START

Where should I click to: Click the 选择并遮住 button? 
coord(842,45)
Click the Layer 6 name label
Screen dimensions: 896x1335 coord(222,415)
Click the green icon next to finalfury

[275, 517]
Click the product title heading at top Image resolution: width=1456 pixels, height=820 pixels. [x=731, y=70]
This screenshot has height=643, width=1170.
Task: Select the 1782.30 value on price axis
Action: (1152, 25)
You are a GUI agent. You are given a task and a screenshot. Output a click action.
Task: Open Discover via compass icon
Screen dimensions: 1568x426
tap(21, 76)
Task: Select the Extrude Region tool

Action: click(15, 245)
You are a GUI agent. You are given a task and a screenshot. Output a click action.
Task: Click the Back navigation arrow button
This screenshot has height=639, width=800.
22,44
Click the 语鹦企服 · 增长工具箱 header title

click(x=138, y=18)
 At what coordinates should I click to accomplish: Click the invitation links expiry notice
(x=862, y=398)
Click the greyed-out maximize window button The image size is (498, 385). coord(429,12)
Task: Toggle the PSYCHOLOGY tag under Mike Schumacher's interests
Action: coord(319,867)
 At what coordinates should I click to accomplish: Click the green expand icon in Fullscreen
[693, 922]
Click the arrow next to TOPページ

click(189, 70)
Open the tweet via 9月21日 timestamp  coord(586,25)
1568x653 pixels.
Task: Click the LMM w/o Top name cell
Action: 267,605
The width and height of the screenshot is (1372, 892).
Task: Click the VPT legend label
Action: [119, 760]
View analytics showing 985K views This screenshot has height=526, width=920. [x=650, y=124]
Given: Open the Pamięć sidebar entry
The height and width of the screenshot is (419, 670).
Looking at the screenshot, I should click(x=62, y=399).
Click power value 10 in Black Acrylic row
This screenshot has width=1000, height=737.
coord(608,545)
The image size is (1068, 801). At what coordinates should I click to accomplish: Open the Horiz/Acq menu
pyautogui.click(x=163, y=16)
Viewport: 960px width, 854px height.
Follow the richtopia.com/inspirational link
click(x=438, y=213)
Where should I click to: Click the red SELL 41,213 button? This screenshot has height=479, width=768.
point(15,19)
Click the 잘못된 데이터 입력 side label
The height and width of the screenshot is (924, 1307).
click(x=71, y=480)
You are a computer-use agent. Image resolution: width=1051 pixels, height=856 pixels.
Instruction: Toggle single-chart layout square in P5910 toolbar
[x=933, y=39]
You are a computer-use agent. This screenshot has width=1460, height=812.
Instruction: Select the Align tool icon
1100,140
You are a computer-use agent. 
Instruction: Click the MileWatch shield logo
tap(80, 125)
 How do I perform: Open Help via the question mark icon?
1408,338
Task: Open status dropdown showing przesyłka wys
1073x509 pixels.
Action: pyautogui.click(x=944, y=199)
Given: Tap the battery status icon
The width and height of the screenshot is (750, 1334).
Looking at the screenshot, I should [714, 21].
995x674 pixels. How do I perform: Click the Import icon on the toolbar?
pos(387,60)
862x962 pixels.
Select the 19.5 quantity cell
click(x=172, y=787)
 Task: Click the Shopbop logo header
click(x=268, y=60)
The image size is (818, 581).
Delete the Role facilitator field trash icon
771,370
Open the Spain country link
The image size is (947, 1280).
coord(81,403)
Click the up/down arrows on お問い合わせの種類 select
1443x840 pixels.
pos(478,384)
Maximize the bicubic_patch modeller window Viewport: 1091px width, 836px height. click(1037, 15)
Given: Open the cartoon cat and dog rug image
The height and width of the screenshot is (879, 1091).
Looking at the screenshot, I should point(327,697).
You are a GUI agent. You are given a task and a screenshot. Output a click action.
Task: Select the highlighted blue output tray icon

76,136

END

Task brief:
Substitute "symbol" for every "icon" in the material above, and write all of it out again with nothing else changed.

Solved problem:
Where should I click to: Click the 选择并遮住 button? 
coord(842,45)
Click the Layer 6 name label
Screen dimensions: 896x1335 coord(222,415)
Click the green symbol next to finalfury

[275, 517]
Click the product title heading at top Image resolution: width=1456 pixels, height=820 pixels. [x=731, y=70]
This screenshot has height=643, width=1170.
Task: Select the 1782.30 value on price axis
Action: (1152, 25)
You are a GUI agent. You are given a task and a screenshot. Output a click action.
Task: Open Discover via compass symbol
Screen dimensions: 1568x426
tap(21, 76)
Task: Select the Extrude Region tool

Action: click(15, 245)
You are a GUI agent. You are given a task and a screenshot. Output a click action.
Task: Click the Back navigation arrow button
This screenshot has height=639, width=800.
22,44
Click the 语鹦企服 · 增长工具箱 header title

click(x=138, y=18)
 At what coordinates should I click to accomplish: Click the invitation links expiry notice
(x=862, y=398)
Click the greyed-out maximize window button The image size is (498, 385). coord(429,12)
Task: Toggle the PSYCHOLOGY tag under Mike Schumacher's interests
Action: coord(319,867)
 At what coordinates should I click to accomplish: Click the green expand symbol in Fullscreen
[693, 922]
Click the arrow next to TOPページ

click(189, 70)
Open the tweet via 9月21日 timestamp  coord(586,25)
1568x653 pixels.
Task: Click the LMM w/o Top name cell
Action: 267,605
The width and height of the screenshot is (1372, 892).
Task: Click the VPT legend label
Action: [119, 760]
View analytics showing 985K views This screenshot has height=526, width=920. [x=650, y=124]
Given: Open the Pamięć sidebar entry
The height and width of the screenshot is (419, 670).
Looking at the screenshot, I should click(x=62, y=399).
Click power value 10 in Black Acrylic row
This screenshot has width=1000, height=737.
coord(608,545)
The image size is (1068, 801). At what coordinates should I click to accomplish: Open the Horiz/Acq menu
pyautogui.click(x=163, y=16)
Viewport: 960px width, 854px height.
Follow the richtopia.com/inspirational link
click(x=438, y=213)
Where should I click to: Click the red SELL 41,213 button? This screenshot has height=479, width=768.
point(15,19)
Click the 잘못된 데이터 입력 side label
The height and width of the screenshot is (924, 1307).
click(x=71, y=480)
You are a computer-use agent. Image resolution: width=1051 pixels, height=856 pixels.
Instruction: Toggle single-chart layout square in P5910 toolbar
[x=933, y=39]
You are a computer-use agent. This screenshot has width=1460, height=812.
Instruction: Select the Align tool symbol
1100,140
You are a computer-use agent. 
Instruction: Click the MileWatch shield logo
tap(80, 125)
 How do I perform: Open Help via the question mark symbol?
1408,338
Task: Open status dropdown showing przesyłka wys
1073x509 pixels.
Action: pyautogui.click(x=944, y=199)
Given: Tap the battery status symbol
The width and height of the screenshot is (750, 1334).
Looking at the screenshot, I should [714, 21].
995x674 pixels. How do I perform: Click the Import symbol on the toolbar?
pos(387,60)
862x962 pixels.
Select the 19.5 quantity cell
click(x=172, y=787)
 Task: Click the Shopbop logo header
click(x=268, y=60)
The image size is (818, 581).
Delete the Role facilitator field trash symbol
771,370
Open the Spain country link
The image size is (947, 1280).
coord(81,403)
Click the up/down arrows on お問い合わせの種類 select
1443x840 pixels.
pos(478,384)
Maximize the bicubic_patch modeller window Viewport: 1091px width, 836px height. click(1037, 15)
Given: Open the cartoon cat and dog rug image
The height and width of the screenshot is (879, 1091).
Looking at the screenshot, I should point(327,697).
You are a GUI agent. You are given a task and a screenshot. Output a click action.
Task: Select the highlighted blue output tray symbol

76,136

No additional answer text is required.